Nothing here is financial advice. Always confirm the current fees and terms on the issuer's official page before applying.
The problem a USD card solves
When you use a normal Canadian dollar credit card to buy something priced in another currency, the issuer converts the amount to CAD and then applies a foreign currency conversion charge on top. The Financial Consumer Agency of Canada (FCAC) explains this conversion charge and uses a worked example built on a 2.5 percent rate. On a thousand dollar purchase, that markup is about 25 dollars, charged on top of the exchange rate itself, every single time you spend in a foreign currency.
For a Canadian who spends in US dollars regularly, that 2.5 percent adds up fast. A US dollar credit card removes it for USD purchases because there is no conversion at all: the purchase is in USD, the statement is in USD, and you pay in USD. The currency never round trips through Canadian dollars, so there is nothing to mark up.
See our foreign transaction fees guide for the full mechanics of how that conversion charge is applied on a regular card.
Who actually benefits
A USD card is a specialist tool. It pays off for people with steady, predictable US dollar activity:
- Snowbirds. Canadians who spend winters in the US, paying for groceries, gas, dining, and park fees in USD for months at a time.
- Cross border shoppers. People who regularly buy from US retailers, fill up across the border, or shop in person in US states.
- Canadians with USD income or holdings. Anyone paid in US dollars, holding a US dollar bank account, or with US property and bills can charge in USD and pay from USD without ever converting.
If your foreign spending is occasional, a single trip a year or the odd online order, the math usually favours a no foreign transaction fee CAD card instead. You keep one Canadian dollar account, pay one CAD bill, and still skip the conversion charge.
How you pay the bill in USD
This is the part people miss. A USD card statements you in US dollars, so the payment has to come from US dollars too. The clean way to run one is to pair the card with a US dollar chequing or savings account, deposit or earn USD into it, and pay the card directly from that account. No conversion happens anywhere in the loop.
The mistake that quietly undoes the whole benefit is converting Canadian dollars to US dollars purely to pay the card each month. If you do that, you have just moved the conversion cost from the purchase to the payment. The card only saves you money when the US dollars you pay with were already US dollars, from US income, a funded USD account, or USD you would have bought anyway.

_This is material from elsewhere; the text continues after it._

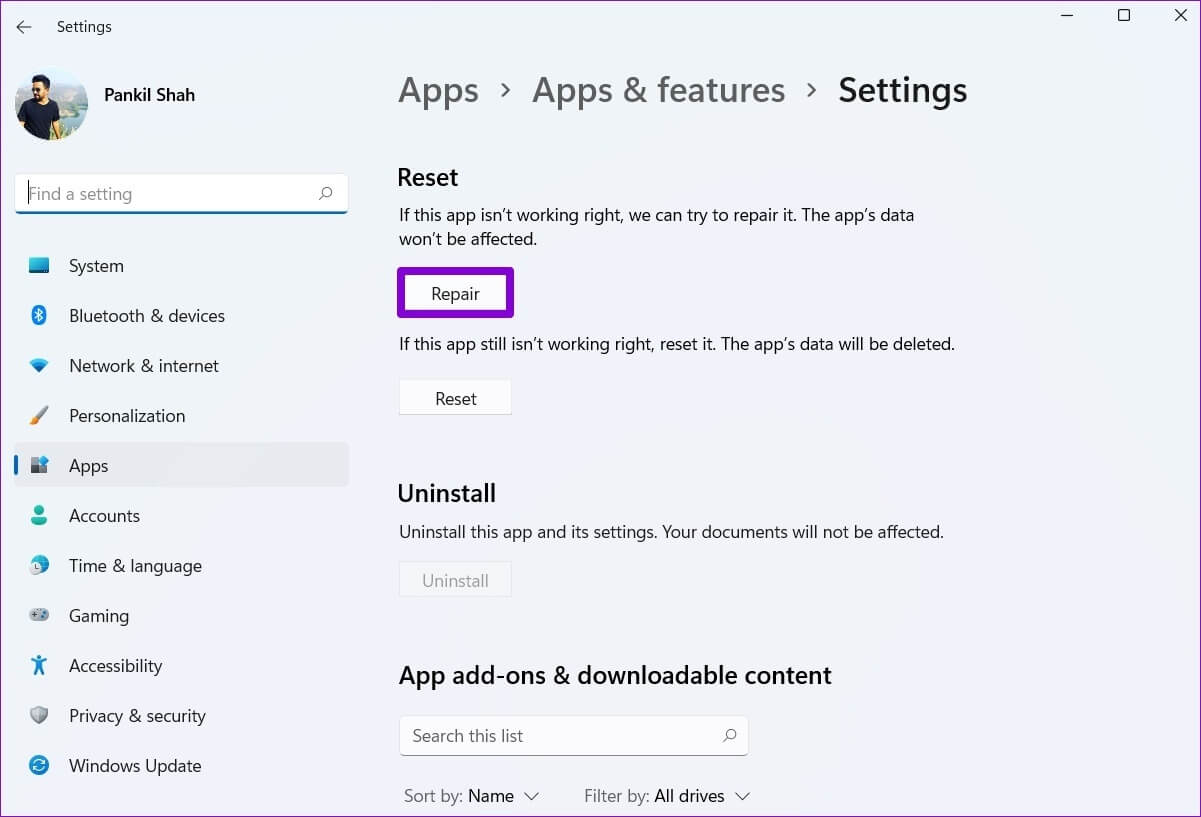Click the Find a setting search box

tap(170, 194)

The annual fees on Canadian bank USD cards
Every major bank USD card carries an annual fee charged in US dollars, and each one is billed in USD with foreign currency purchases shown in USD on the statement. Here is how the four big bank cards compare. Confirm the current figure on each issuer page before applying.
| Card | Annual fee | Billing | Notable detail |
|---|---|---|---|
| RBC U.S. Dollar Visa Gold | $65 USD | Denominated and billed in USD | Travel oriented USD card |
| BMO U.S. Dollar Mastercard | $49 USD | Billed in USD | Fee rebated the next year if you spend US$3,000 or more per year |
| TD U.S. Dollar Visa Card | $39 USD | Statemented in USD | Purchases and cash advances in other currencies are converted to and shown in USD |
| Scotiabank U.S. Dollar Visa Card | $35 USD | All applicable fees charged in USD | Lowest listed annual fee of the four |
The fees are modest, but remember they are in US dollars, so the real CAD cost depends on the exchange rate when the fee posts. BMO's card stands out by rebating its fee the following year for cardholders who spend at least US$3,000 in a year, which can effectively zero out the cost for active USD spenders.

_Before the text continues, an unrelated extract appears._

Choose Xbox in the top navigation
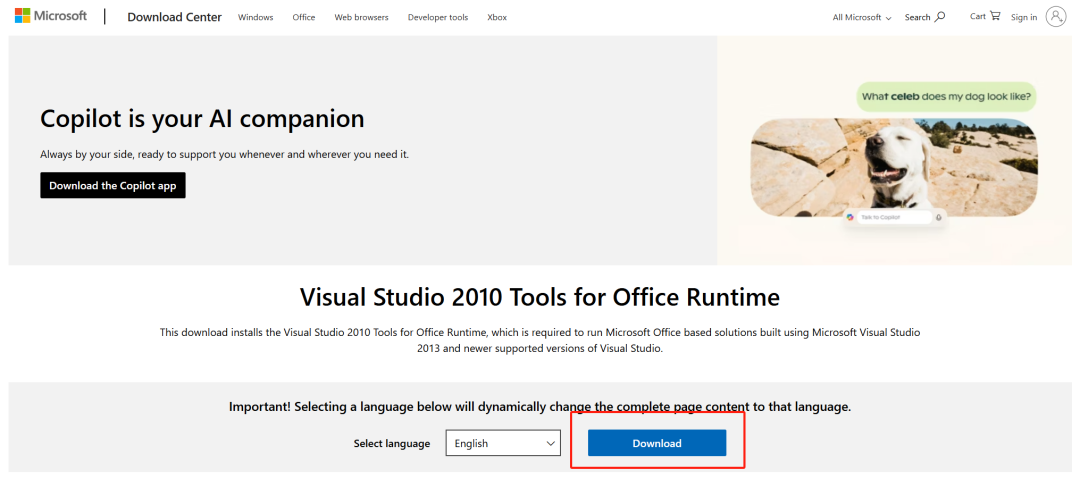Viewport: 1080px width, 479px height. point(496,17)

How a USD card differs from a no foreign transaction fee CAD card
These two products solve the same headache, the conversion charge, in opposite ways, and the right choice depends on your currency situation.
A US dollar card keeps everything in USD. There is no conversion on USD purchases at all, which is ideal when you genuinely live or spend in US dollars and can pay from a USD account. The cost is the complexity: a separate card, a separate statement, and the need to keep US dollars on hand. It does nothing for spending in euros, pounds, yen, or any currency other than USD, because non USD purchases still get converted to US dollars on the statement.

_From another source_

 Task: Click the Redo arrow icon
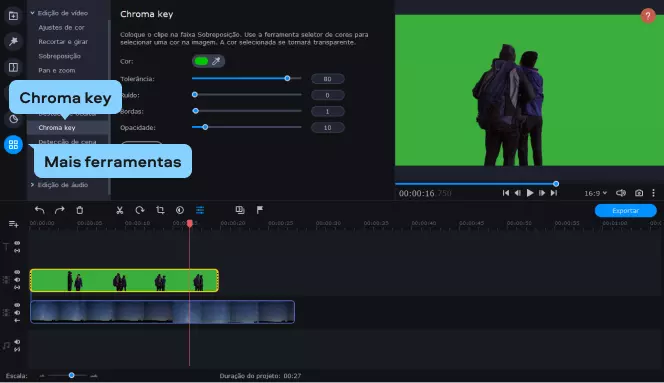tap(59, 210)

A no foreign transaction fee CAD card stays in Canadian dollars. Every foreign purchase is still converted to CAD, but the issuer waives the conversion charge, so you avoid the markup without changing currencies in your own finances. It works for any foreign currency, not just USD, and you pay one ordinary CAD bill. The catch is that you are still exposed to the exchange rate at conversion, and many of these cards carry an annual fee of their own.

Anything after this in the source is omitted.